Task objective | Can you reproduce all of the material below without altering a single character?
╔══
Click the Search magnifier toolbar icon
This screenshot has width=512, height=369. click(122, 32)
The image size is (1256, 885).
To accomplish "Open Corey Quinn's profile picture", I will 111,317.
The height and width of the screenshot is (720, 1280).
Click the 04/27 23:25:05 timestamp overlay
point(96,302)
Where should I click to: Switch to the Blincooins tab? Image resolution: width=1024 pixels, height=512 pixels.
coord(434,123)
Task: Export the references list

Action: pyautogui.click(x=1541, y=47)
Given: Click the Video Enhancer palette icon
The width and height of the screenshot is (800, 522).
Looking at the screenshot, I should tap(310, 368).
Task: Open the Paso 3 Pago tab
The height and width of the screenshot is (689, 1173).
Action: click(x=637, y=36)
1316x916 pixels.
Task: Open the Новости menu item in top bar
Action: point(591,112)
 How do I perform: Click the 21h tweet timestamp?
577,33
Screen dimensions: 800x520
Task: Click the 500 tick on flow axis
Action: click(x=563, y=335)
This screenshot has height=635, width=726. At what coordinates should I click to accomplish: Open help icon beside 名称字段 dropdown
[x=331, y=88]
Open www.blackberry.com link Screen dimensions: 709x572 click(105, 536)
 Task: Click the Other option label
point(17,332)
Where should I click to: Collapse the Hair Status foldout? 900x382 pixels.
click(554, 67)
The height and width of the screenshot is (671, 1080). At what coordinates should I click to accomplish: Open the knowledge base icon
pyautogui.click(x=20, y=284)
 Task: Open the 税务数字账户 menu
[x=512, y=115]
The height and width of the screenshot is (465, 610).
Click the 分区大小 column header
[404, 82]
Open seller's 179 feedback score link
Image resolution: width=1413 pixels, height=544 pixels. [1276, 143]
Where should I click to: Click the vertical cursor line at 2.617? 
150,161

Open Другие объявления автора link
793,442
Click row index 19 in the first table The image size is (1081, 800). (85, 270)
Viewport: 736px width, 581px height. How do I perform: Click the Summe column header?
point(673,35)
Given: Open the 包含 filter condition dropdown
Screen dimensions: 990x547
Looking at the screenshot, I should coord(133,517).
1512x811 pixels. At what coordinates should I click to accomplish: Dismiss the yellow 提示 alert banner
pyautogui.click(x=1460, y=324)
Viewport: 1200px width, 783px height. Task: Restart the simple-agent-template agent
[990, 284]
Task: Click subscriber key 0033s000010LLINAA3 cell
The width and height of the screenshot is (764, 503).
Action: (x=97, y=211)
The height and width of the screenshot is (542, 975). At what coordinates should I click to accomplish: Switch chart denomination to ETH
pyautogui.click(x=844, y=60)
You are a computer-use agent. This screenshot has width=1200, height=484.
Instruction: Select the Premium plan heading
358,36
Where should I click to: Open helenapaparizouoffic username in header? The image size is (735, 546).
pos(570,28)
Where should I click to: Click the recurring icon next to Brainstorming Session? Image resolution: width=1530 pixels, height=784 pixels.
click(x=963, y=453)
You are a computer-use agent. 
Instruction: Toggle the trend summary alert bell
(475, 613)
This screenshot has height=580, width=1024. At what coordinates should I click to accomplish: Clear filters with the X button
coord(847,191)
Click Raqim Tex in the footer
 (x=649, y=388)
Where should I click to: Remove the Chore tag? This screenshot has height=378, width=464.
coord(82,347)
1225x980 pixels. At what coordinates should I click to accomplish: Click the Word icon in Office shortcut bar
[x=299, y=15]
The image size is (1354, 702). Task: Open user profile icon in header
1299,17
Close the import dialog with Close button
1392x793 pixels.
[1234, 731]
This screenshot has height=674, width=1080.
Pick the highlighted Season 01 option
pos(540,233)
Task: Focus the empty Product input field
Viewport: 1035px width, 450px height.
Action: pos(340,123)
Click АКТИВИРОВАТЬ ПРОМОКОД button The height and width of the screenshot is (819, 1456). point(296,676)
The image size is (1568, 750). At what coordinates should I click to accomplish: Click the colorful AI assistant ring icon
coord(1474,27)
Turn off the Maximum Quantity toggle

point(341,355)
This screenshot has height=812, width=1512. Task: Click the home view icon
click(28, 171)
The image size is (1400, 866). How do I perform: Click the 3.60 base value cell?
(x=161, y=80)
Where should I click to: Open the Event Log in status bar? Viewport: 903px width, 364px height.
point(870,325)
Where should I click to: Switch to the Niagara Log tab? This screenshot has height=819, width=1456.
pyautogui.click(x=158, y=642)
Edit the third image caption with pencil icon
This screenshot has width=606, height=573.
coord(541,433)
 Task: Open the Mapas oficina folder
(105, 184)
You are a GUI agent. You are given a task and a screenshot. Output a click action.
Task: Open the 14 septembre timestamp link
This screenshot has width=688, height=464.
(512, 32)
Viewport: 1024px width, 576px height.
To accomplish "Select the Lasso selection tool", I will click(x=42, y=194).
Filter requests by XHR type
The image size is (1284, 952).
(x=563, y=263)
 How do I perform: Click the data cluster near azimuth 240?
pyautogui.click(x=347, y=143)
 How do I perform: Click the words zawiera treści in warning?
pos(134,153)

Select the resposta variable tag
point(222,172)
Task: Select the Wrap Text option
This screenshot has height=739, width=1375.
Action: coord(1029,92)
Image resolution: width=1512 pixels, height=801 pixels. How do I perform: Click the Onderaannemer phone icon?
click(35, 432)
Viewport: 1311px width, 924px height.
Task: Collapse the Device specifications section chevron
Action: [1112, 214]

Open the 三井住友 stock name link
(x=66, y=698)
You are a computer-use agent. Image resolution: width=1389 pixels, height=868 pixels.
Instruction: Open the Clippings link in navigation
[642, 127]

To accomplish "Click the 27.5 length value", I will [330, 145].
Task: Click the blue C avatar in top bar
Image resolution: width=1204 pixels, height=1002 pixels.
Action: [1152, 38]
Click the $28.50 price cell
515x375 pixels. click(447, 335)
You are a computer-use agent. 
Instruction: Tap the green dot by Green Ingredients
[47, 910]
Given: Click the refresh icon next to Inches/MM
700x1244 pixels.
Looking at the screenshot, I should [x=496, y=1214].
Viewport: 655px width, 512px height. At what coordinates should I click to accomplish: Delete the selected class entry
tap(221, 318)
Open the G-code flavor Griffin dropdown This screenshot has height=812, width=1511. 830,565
╚══
Correct result |
Click the Search magnifier toolbar icon
This screenshot has width=512, height=369. click(122, 32)
The image size is (1256, 885).
To accomplish "Open Corey Quinn's profile picture", I will 111,317.
The height and width of the screenshot is (720, 1280).
Click the 04/27 23:25:05 timestamp overlay
point(96,302)
Where should I click to: Switch to the Blincooins tab? Image resolution: width=1024 pixels, height=512 pixels.
coord(434,123)
Task: Export the references list

Action: pyautogui.click(x=1541, y=47)
Given: Click the Video Enhancer palette icon
The width and height of the screenshot is (800, 522).
Looking at the screenshot, I should tap(310, 368).
Task: Open the Paso 3 Pago tab
The height and width of the screenshot is (689, 1173).
Action: click(x=637, y=36)
1316x916 pixels.
Task: Open the Новости menu item in top bar
Action: point(591,112)
 How do I perform: Click the 21h tweet timestamp?
577,33
Screen dimensions: 800x520
Task: Click the 500 tick on flow axis
Action: click(x=563, y=335)
This screenshot has height=635, width=726. At what coordinates should I click to accomplish: Open help icon beside 名称字段 dropdown
[x=331, y=88]
Open www.blackberry.com link Screen dimensions: 709x572 click(105, 536)
 Task: Click the Other option label
point(17,332)
Where should I click to: Collapse the Hair Status foldout? 900x382 pixels.
click(554, 67)
The height and width of the screenshot is (671, 1080). At what coordinates should I click to accomplish: Open the knowledge base icon
pyautogui.click(x=20, y=284)
 Task: Open the 税务数字账户 menu
[x=512, y=115]
The height and width of the screenshot is (465, 610).
Click the 分区大小 column header
[404, 82]
Open seller's 179 feedback score link
Image resolution: width=1413 pixels, height=544 pixels. [1276, 143]
Where should I click to: Click the vertical cursor line at 2.617? 
150,161

Open Другие объявления автора link
793,442
Click row index 19 in the first table The image size is (1081, 800). (85, 270)
Viewport: 736px width, 581px height. How do I perform: Click the Summe column header?
point(673,35)
Given: Open the 包含 filter condition dropdown
Screen dimensions: 990x547
Looking at the screenshot, I should coord(133,517).
1512x811 pixels. At what coordinates should I click to accomplish: Dismiss the yellow 提示 alert banner
pyautogui.click(x=1460, y=324)
Viewport: 1200px width, 783px height. Task: Restart the simple-agent-template agent
[990, 284]
Task: Click subscriber key 0033s000010LLINAA3 cell
The width and height of the screenshot is (764, 503).
Action: (x=97, y=211)
The height and width of the screenshot is (542, 975). At what coordinates should I click to accomplish: Switch chart denomination to ETH
pyautogui.click(x=844, y=60)
You are a computer-use agent. This screenshot has width=1200, height=484.
Instruction: Select the Premium plan heading
358,36
Where should I click to: Open helenapaparizouoffic username in header? The image size is (735, 546).
pos(570,28)
Where should I click to: Click the recurring icon next to Brainstorming Session? Image resolution: width=1530 pixels, height=784 pixels.
click(x=963, y=453)
You are a computer-use agent. 
Instruction: Toggle the trend summary alert bell
(475, 613)
This screenshot has height=580, width=1024. At what coordinates should I click to accomplish: Clear filters with the X button
coord(847,191)
Click Raqim Tex in the footer
 (x=649, y=388)
Where should I click to: Remove the Chore tag? This screenshot has height=378, width=464.
coord(82,347)
1225x980 pixels. At what coordinates should I click to accomplish: Click the Word icon in Office shortcut bar
[x=299, y=15]
The image size is (1354, 702). Task: Open user profile icon in header
1299,17
Close the import dialog with Close button
1392x793 pixels.
[1234, 731]
This screenshot has height=674, width=1080.
Pick the highlighted Season 01 option
pos(540,233)
Task: Focus the empty Product input field
Viewport: 1035px width, 450px height.
Action: pos(340,123)
Click АКТИВИРОВАТЬ ПРОМОКОД button The height and width of the screenshot is (819, 1456). point(296,676)
The image size is (1568, 750). At what coordinates should I click to accomplish: Click the colorful AI assistant ring icon
coord(1474,27)
Turn off the Maximum Quantity toggle

point(341,355)
This screenshot has height=812, width=1512. Task: Click the home view icon
click(28, 171)
The image size is (1400, 866). How do I perform: Click the 3.60 base value cell?
(x=161, y=80)
Where should I click to: Open the Event Log in status bar? Viewport: 903px width, 364px height.
point(870,325)
Where should I click to: Switch to the Niagara Log tab? This screenshot has height=819, width=1456.
pyautogui.click(x=158, y=642)
Edit the third image caption with pencil icon
This screenshot has width=606, height=573.
coord(541,433)
 Task: Open the Mapas oficina folder
(105, 184)
You are a GUI agent. You are given a task and a screenshot. Output a click action.
Task: Open the 14 septembre timestamp link
This screenshot has width=688, height=464.
(512, 32)
Viewport: 1024px width, 576px height.
To accomplish "Select the Lasso selection tool", I will click(x=42, y=194).
Filter requests by XHR type
The image size is (1284, 952).
(x=563, y=263)
 How do I perform: Click the data cluster near azimuth 240?
pyautogui.click(x=347, y=143)
 How do I perform: Click the words zawiera treści in warning?
pos(134,153)

Select the resposta variable tag
point(222,172)
Task: Select the Wrap Text option
This screenshot has height=739, width=1375.
Action: coord(1029,92)
Image resolution: width=1512 pixels, height=801 pixels. How do I perform: Click the Onderaannemer phone icon?
click(35, 432)
Viewport: 1311px width, 924px height.
Task: Collapse the Device specifications section chevron
Action: [1112, 214]

Open the 三井住友 stock name link
(x=66, y=698)
You are a computer-use agent. Image resolution: width=1389 pixels, height=868 pixels.
Instruction: Open the Clippings link in navigation
[642, 127]

To accomplish "Click the 27.5 length value", I will [330, 145].
Task: Click the blue C avatar in top bar
Image resolution: width=1204 pixels, height=1002 pixels.
Action: [1152, 38]
Click the $28.50 price cell
515x375 pixels. click(447, 335)
You are a computer-use agent. 
Instruction: Tap the green dot by Green Ingredients
[47, 910]
Given: Click the refresh icon next to Inches/MM
700x1244 pixels.
Looking at the screenshot, I should [x=496, y=1214].
Viewport: 655px width, 512px height. At what coordinates should I click to accomplish: Delete the selected class entry
tap(221, 318)
Open the G-code flavor Griffin dropdown This screenshot has height=812, width=1511. 830,565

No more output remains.